One of their current marketing techniques is a steady drumbeat of optimism about gas produced from tight formations of shale. People in the oil and gas business have known about the gas content of shale for well over a century - the first natural gas that supplied a US city was drilled into a shale formation. However, they have also known that it takes a lot of effort, technology and capital to reliably extract that energy. They also know that even in shale, there are some formations that are better than others and that not all of the resource base can ever be developed, no matter how high the market prices get.

Of course, there are plenty of people who will rightfully question my knowledge and expertise in extracting natural gas. I have never been in that business and really only know what I can get out of books and articles. I want to share an informal assessment that I recently received from a man with a long and impressive resume in the oil and gas industry.
September 15, 2010

The shale gas enigma is this:

Small companies recognized the promotion potential of shale gas and acquired land leases. Initial results from drilling are reported with great fanfare. This attracts interest from larger companies who don't move as fast but have lots of money. They farm in to the lands and they have to drill earning wells to retain the leases. Alternately they buy out the smaller company, but they still have to drill on the leases to retain them..

Shale gas wells drilled with long horizontal legs and massively fractured can be prolific producers, the key is the rate of decline and the stabilized long term producing rate which may be 1/10 or less of the initial rate.
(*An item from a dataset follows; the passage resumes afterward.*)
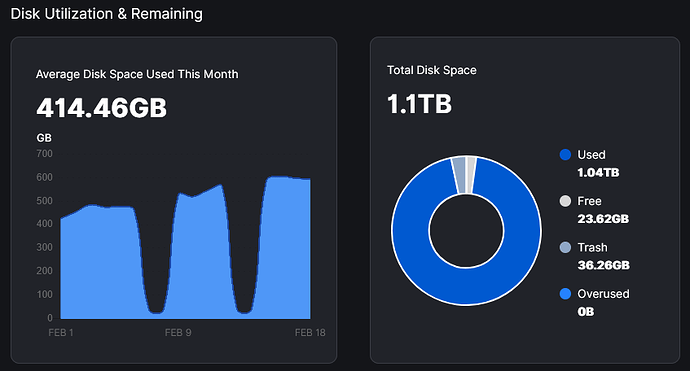Click the FEB 1 axis label
This screenshot has width=690, height=371.
(x=61, y=333)
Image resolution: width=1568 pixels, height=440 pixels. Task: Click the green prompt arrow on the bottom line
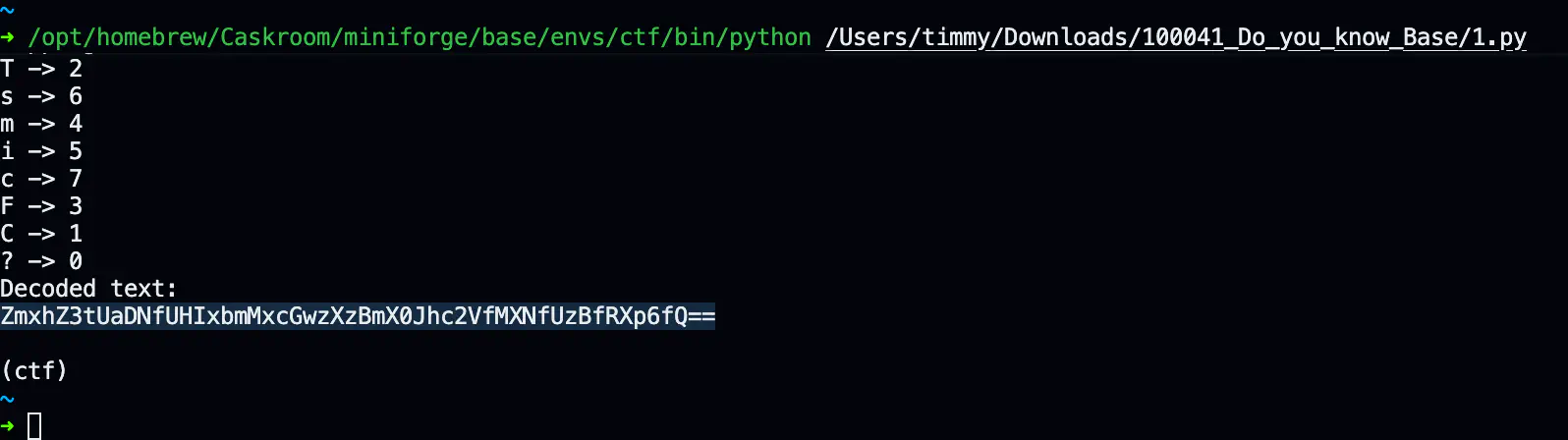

To sustain high gas deliverability new wells have to be drilled on a continuous basis.

Meanwhile the prolific production has to be sold or stored and this is depressing the price of gas. Shale gas wells are very expensive to drill. Completion requires vast quantities of water and sand for the fracturing to extract gas from the shale. The water that comes back when the gas is produced is a somewhat less pure state than when it went in as it picks up the dissolved minerals in the connate water. The gas price required to support shale gas production on a sustained basis surely must be more than the current $4.00/mcf.

As with all resources, gas bearing shales are not created equal - to be effective producers the shale must be brittle enough to fracture and hard enough so that the frac sand is able to keep the fractures open. Each area is different.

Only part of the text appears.